Reação negativa e preocupações eleitorais
De acordo com a publicação, Trump passou a considerar que algumas ações executivas geraram repercussão negativa e que o termo “deportação em massa” não agrada o eleitorado. Em diálogos com assessores e com a primeira-dama, Melania Trump, o mandatário defendeu concentrar esforços na prisão de “criminosos” e diminuir operações de grande escala que causam tumulto em centros urbanos.
“Temos que focar nos criminosos”, afirmou o presidente a conselheiros, conforme relatado pelo WSJ. A alteração na diretriz é impulsionada pela chefe de gabinete da Casa Branca, Susie Wiles, que avalia que o tema, um dos pilares da campanha presidencial, transformou-se em um problema político às vésperas das eleições de meio de mandato.

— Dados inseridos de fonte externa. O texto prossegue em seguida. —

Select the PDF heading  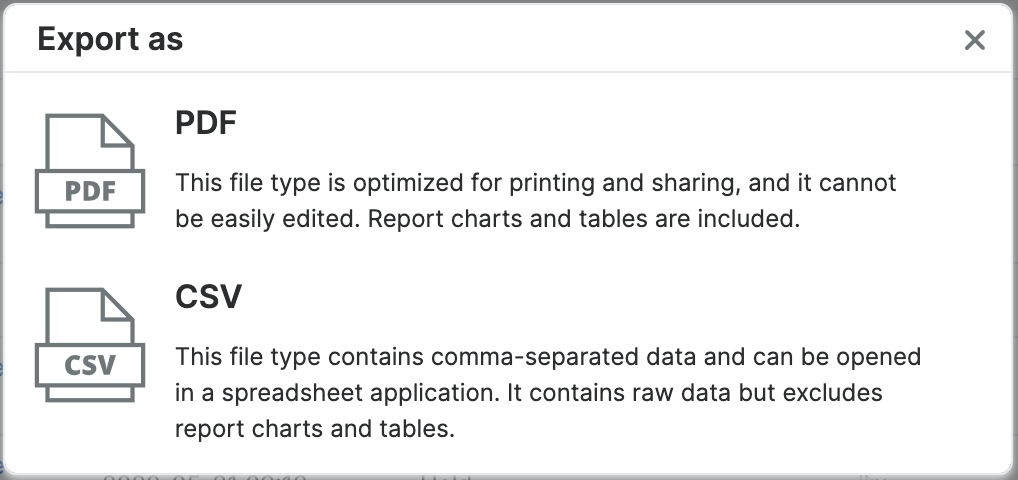[206, 124]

Redirecionamento prático e discursivo
Segundo o Wall Street Journal, a orientação é modificar tanto o discurso público quanto a prática das ações de imigração. O redirecionamento está sendo conduzido por Tom Homan, responsável pela política de fronteiras, que advoga pela priorização de prisões de imigrantes com antecedentes criminais.

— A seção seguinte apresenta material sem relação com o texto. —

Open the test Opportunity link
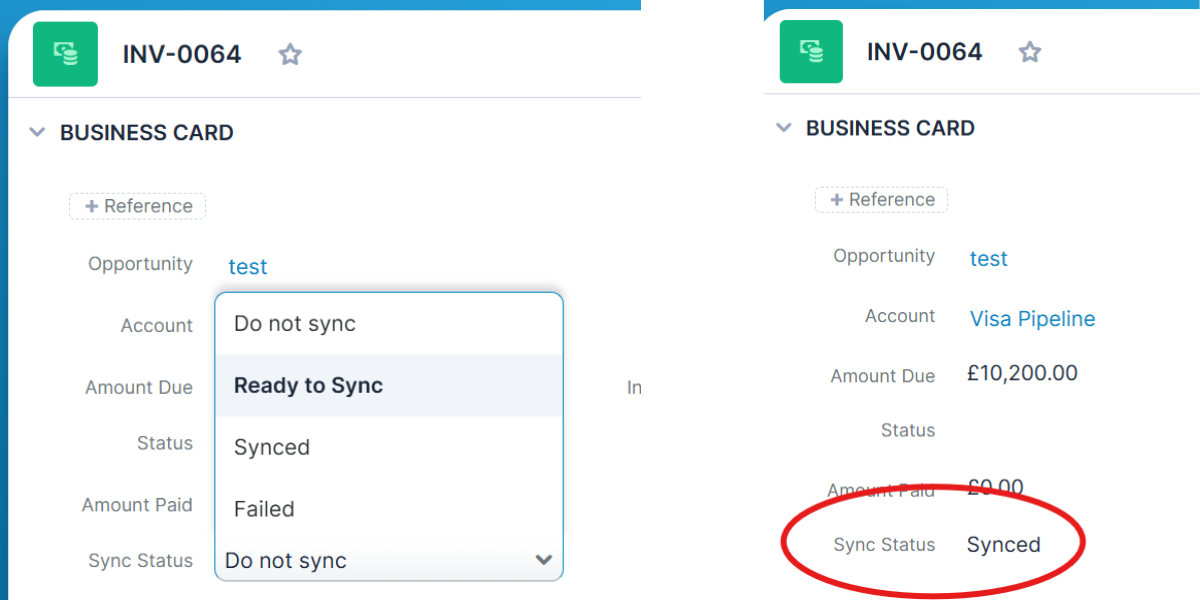The image size is (1200, 600). [x=247, y=266]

Esta mudança de estratégia ocorre após a morte de dois cidadãos americanos durante operações no estado de Minnesota, episódio que gerou forte reação negativa na opinião pública. O governo suspendeu, temporariamente, operações de alta visibilidade em cidades como Chicago, Washington e Minneapolis, embora novas ações não estejam completamente descartadas.
Impacto nas estatísticas e posição oficial
A nova postura já refletiu no número diário de prisões de imigrantes, que caiu para aproximadamente 1.200, ante mais de 1.500 durante operações recentes, conforme dados do jornal. Integrantes do governo, no entanto, afirmam que a estratégia geral permanece inalterada.

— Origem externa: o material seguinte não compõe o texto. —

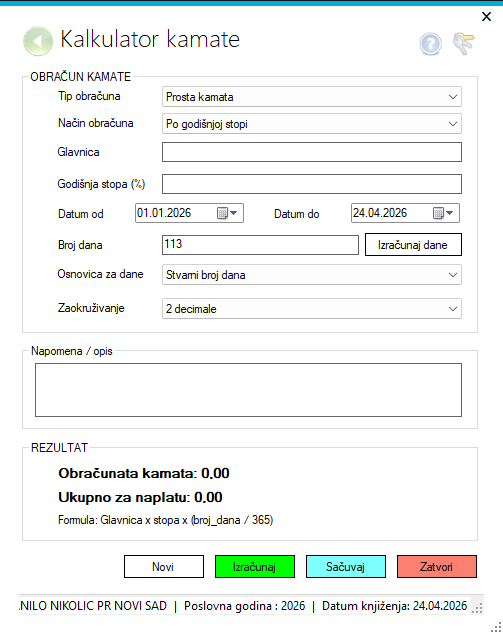This screenshot has height=633, width=503.
Task: Open the Zaokruživanje dropdown
Action: (x=312, y=309)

“A maior prioridade sempre foi deportar imigrantes ilegais criminosos”, declarou a porta-voz Abigail Jackson ao Wall Street Journal, reforçando a narrativa de continuidade nos objetivos, mas com métodos ajustados.
O episódio evidencia as tensões entre a retórica de campanha e a gestão prática de políticas sensíveis, especialmente em um contexto eleitoral delicado. A medida sinaliza uma tentativa de equilibrar a aplicação da lei com percepções públicas, um desafio constante na administração Trump.